Hello, I have problem with submiting ticket in trac (details below) with my patch, so I decided to post it here.
-----------------------------------------
Short summary: [patch] Generating slug for words with accents
Full description: In my language (czech) there are a lot of characters with accents. When I type titles in admin forms, the slug field autogenerated values are incorect (for example:title="sršeň", autogenerated slug="sre"; correct is "srsen"). So I wrote little patch to urlify.js code, which first convert all accents chars to their ASCII equivalent. For now, my code respect only czech accents.

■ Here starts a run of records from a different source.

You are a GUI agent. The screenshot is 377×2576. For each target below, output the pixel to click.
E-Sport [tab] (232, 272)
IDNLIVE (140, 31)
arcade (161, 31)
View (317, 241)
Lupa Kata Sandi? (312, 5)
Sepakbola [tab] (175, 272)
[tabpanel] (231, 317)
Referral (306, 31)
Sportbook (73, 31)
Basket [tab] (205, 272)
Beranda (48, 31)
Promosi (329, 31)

I will be glad, If some others of you add your own national characters.
Priority: normal Component: Admin interface Severity: normal Version: SVN Keywords: slug urlify
-----------------------------------------
Trac error
Trac detected an internal error: Traceback (most recent call last): File "/usr/lib/python2.3/site-packages/trac/web/main.py", line 299, in dispatch_request dispatcher.dispatch(req) File "/usr/lib/python2.3/site-packages/trac/web/main.py", line 189, in dispatch resp = chosen_handler.process_request(req) File "/usr/lib/python2.3/site-packages/trac/ticket/web_ui.py", line 104, in process_request self._do_create(req, db) File "/usr/lib/python2.3/site-packages/trac/ticket/web_ui.py", line 163, in _do_create self._validate_ticket(req, ticket) File "/usr/lib/python2.3/site-packages/trac/ticket/web_ui.py", line 47, in _validate_ticket for field, message in manipulator.validate_ticket(req, ticket): File "build/bdist.linux-i686/egg/tracspamfilter/adapters.py", line 40, in validate_ticket File "build/bdist.linux-i686/egg/tracspamfilter/api.py", line 74, in test herror: (1, 'Unknown host')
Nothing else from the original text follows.